The Heck You Say!
link One in four Americans do not know the Earth circles the Sun – Telegraph.
To be fair, judging from the rampant narcissism that’s taken hold of much of American culture, many in the survey, which I suspect included Kim Kardashian and Kanye West, were amazed to find that the earth did not circle around them.
It’s the greatest of ironies that at a time in history when the tide of information available has never been higher, somehow the level of the informed is at the opposite low ebb. It’s as if people were dying of hunger while sitting in a Red Lobster.
The biggest factor in this existing information/misinformed paradox is the acceptance of the widely adopted teaching philosophy propogated by liberal educators of “there is no wrong answer, only different interpretations.” This ensures that children are not traumatized by giving a wrong answer to a question in school. Kids are allowed to progress through their formative years without having to endure the shame of being wrong but instead gently consoled that there is an alternate ‘better’ answer. We know that letter grades have even been eliminated since that would be discriminatory and hurtful to the young egos. If the kids feel educated, that’s enough. And spelling doesn’t count.

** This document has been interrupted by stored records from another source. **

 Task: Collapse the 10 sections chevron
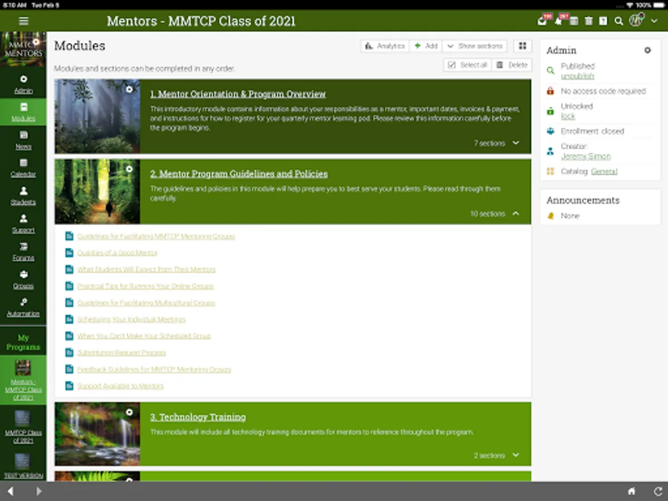click(x=515, y=214)
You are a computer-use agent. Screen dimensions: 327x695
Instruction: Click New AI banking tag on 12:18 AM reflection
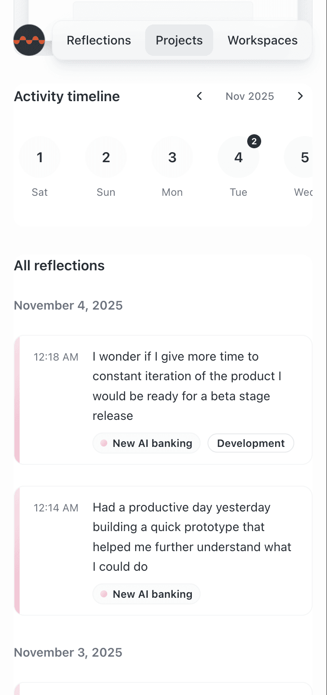pos(146,443)
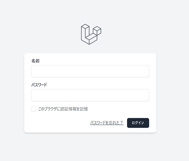
Task: Focus the パスワード input field
Action: [90, 95]
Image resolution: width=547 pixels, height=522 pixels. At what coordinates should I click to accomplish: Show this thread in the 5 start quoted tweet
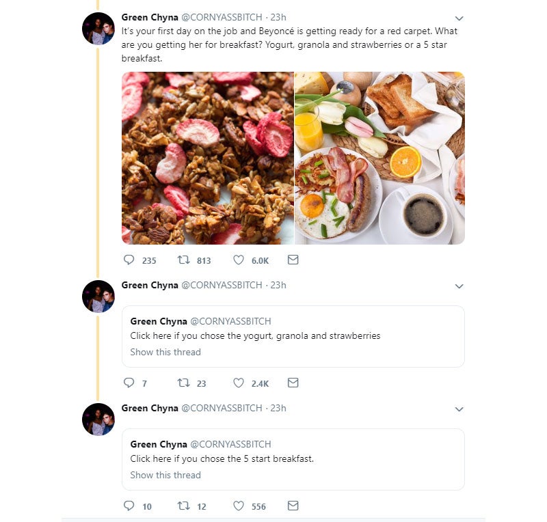point(165,476)
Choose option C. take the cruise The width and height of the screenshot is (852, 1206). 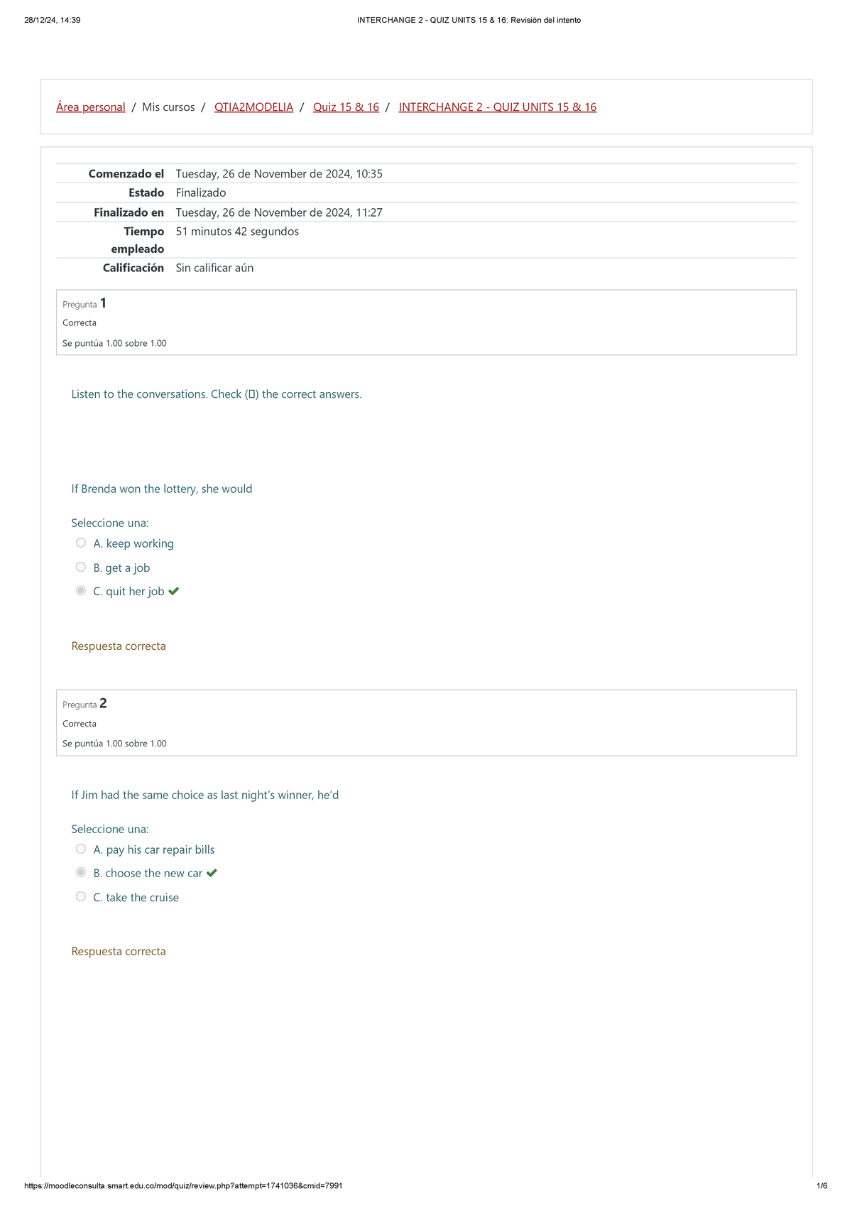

There is the old chestnut that the reason that little Johnny thinks 2 plus 2 equals 4 is not because of arithmetic logic but rather because the teacher told him it was. If kids aren’t taught basics at a young age, they default to parroting their teachers for their ‘facts’.
Fast forward to their post teen years when the biggest information sources are their peers, TV and of course the Internet. Peers may be an iffy source of knowledge, but TV and the Internet are inviolable. If it’s viewed on YouTube a million times, “liked” on Facebook, tweeted on Twitter or depicted on Saturday Night Live, then it must be true.
Of course it doesn’t help that high profile personalities are spouting bumper sticker science as hard facts. If for example, Eva Longoria, noted scientist and part time actress says that climate change is real, then it must be real. If Sean Penn, noted historian, philosopher and part time actor dishes on the virtues of communism and socialism, then it must be true. If John Kerry, noted doppelganger for Lurch of the Addams family fame tells us that Global warming is a bigger threat to mankind than a nuclear Iran, terrorism, disease epidemics and poverty, then it must be.
If people don’t believe the facts as presented by those that are “experts” in their field, they run the risk of being sued, such as the tactic employed by a Penn State University climate scientist in an attempt to silence his critics. It may well turn out that what’s acceptably true as fact is determined not by science but by lawyers. Whether the rumor that the earth revolves around the sun is true or not is the least of our problems.